Frequently Asked Questions

What Projects Do Not Require HSR Review?

Project review may not be required for:
Listed below are types of projects which do not normally require HSR review. Note that HSR may be concerned if members of special population groups (e.g., prisoners, children, incapacitated adults) are contacted during a project. Even though the project may not require HSR review, the researcher is expected to adhere to the ethical guidelines of the subject area.

Journalistic investigation, such as a project conducted with the intent to publish a newspaper article, is not reviewed by HSR. However, if the data collected during the project will be used in a thesis or essay or later published in a scholarly article, the project must be reviewed by the HSR prior to the start of the project.

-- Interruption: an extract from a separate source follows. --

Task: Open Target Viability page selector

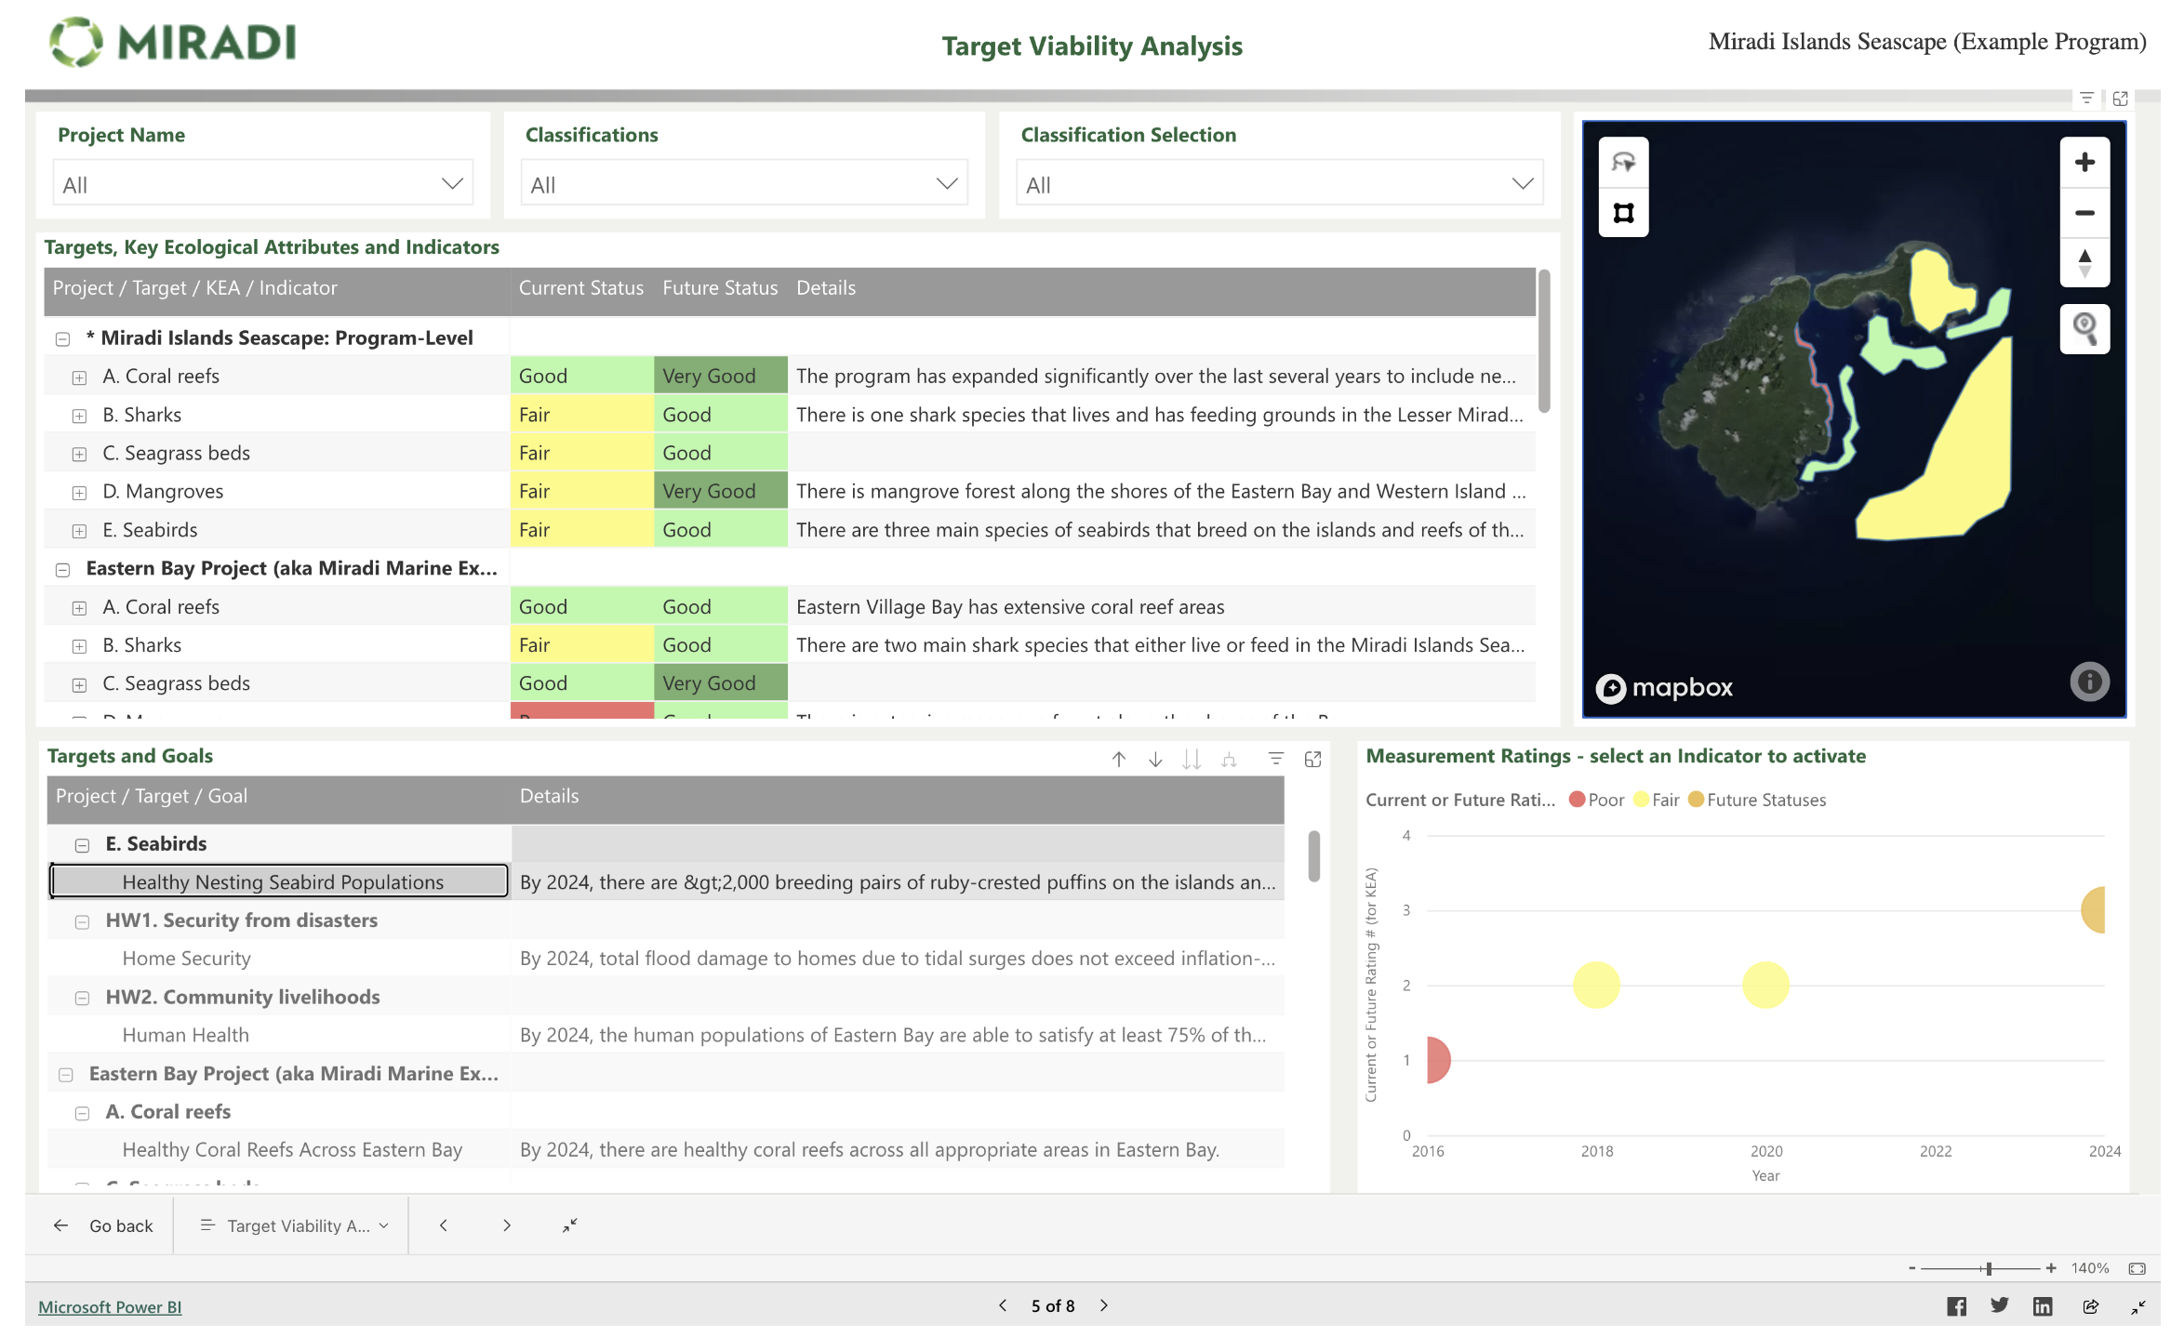Action: [x=295, y=1225]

In most cases, class projects involving human subjects are not intended to contribute to generalizable knowledge and therefore are not covered under the federal regulations. However, HSR approval should be obtained for class research projects if (1) data will be collected from a human subject (e.g., opinions, behaviors, feelings, personal information), regardless of the sensitivity of the data, and (2) the results of the classroom research project will contribute to generalizable knowledge (e.g., by publishing — including master’s theses; presenting outside the class; citing in another paper; poster presentations).

Projects in which the focus is a business, event, or topic do not normally need HSR review. For example, if you are interviewing bookstore managers to determine how many copies of the new Betsy Ross biography are displayed in the store window, HSR review is not required since data on human subjects is not collected. However, if you ask the managers how they feel about the American flag or what their salary or social security number is, the HSR will need to review the project since opinions or private data are being collected.
If you are researching the history of tree planting in the eastern suburbs of Cleveland and want to talk to landscapers on species, methods, and soil quality,HSR review is not necessary. If, however, you want respondents to describe any traumatizing accidents they have witnessed while planting trees, HSR review will be necessary since data on personal experiences will be collected.
If the project collects private data in a manner which may cause harm or loss of privacy to the subject, HSR should be consulted to minimize the risk to the individual.

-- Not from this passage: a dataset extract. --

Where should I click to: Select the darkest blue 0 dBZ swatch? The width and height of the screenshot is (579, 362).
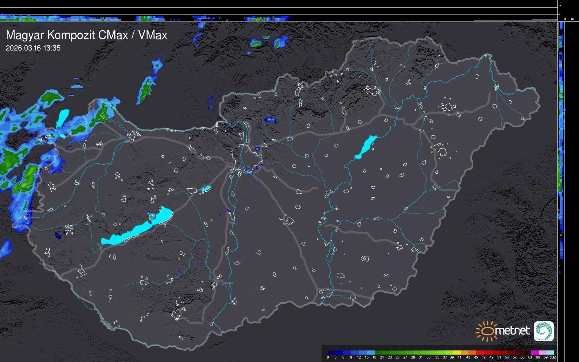(332, 352)
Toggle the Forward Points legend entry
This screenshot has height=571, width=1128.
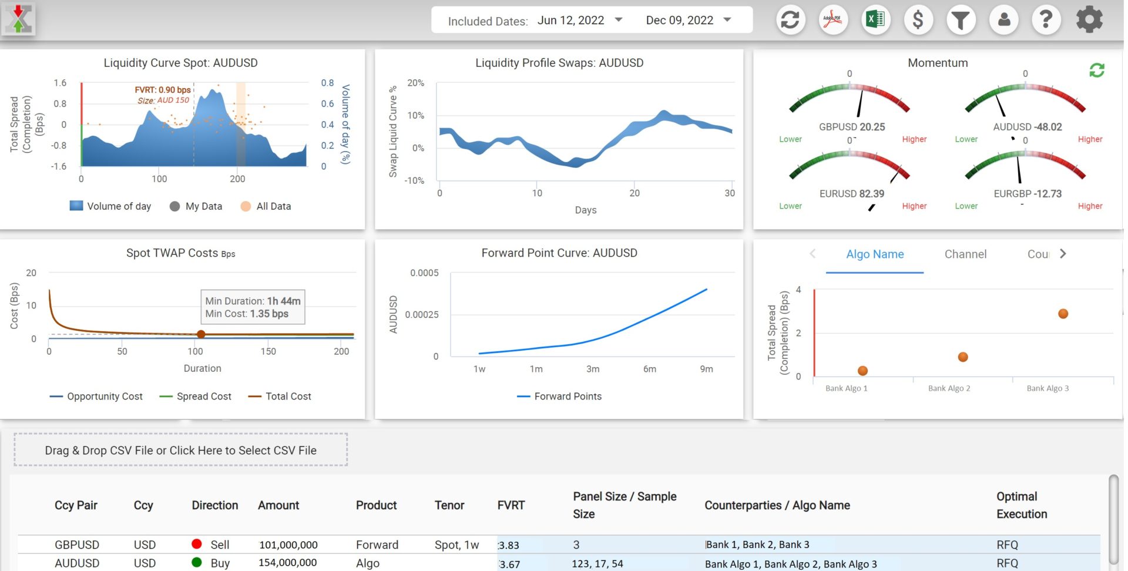point(559,396)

If you are conducting research for use by your department which will not be disseminated publicly, the project may not need HSR review. Focus group, interview, or survey research, for example, which will be used to collect information on campus for NCA accreditation, does not need to be reviewed by HSR. However, if data collected for accreditation will be published or shared with other universities, HSR would review the project.

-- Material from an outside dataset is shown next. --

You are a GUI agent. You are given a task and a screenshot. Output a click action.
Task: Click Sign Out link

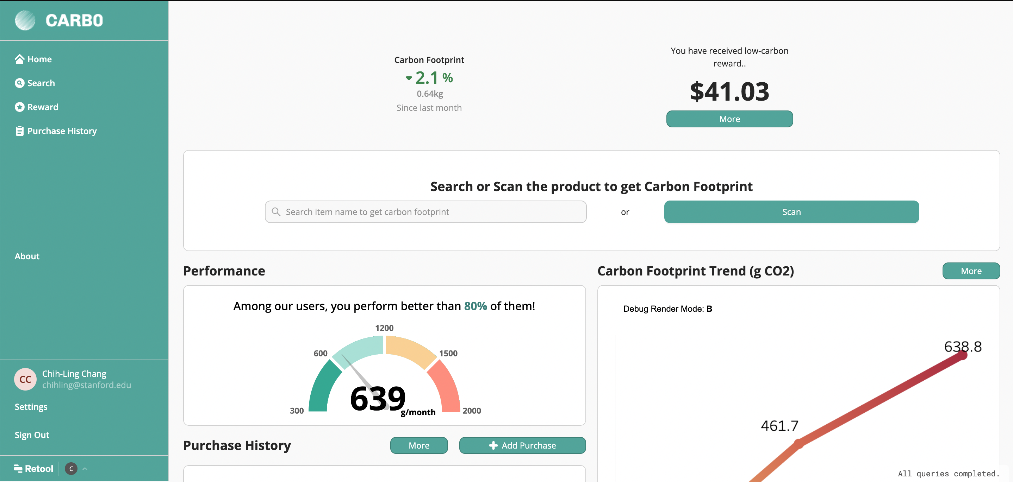32,435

Projects which collect data to evaluate and improve services are not normally reviewed by HSR. However, the data cannot be presented at a conference or referenced in a published article unless it is reviewed by HSR.

If the project collects private data in a manner which may cause harm or loss of privacy to the subject, the IRB should be consulted to minimize the risk to the individual.

Single subject studies will not result in generalizable knowledge are therefore do not fall under HSR jurisdiction.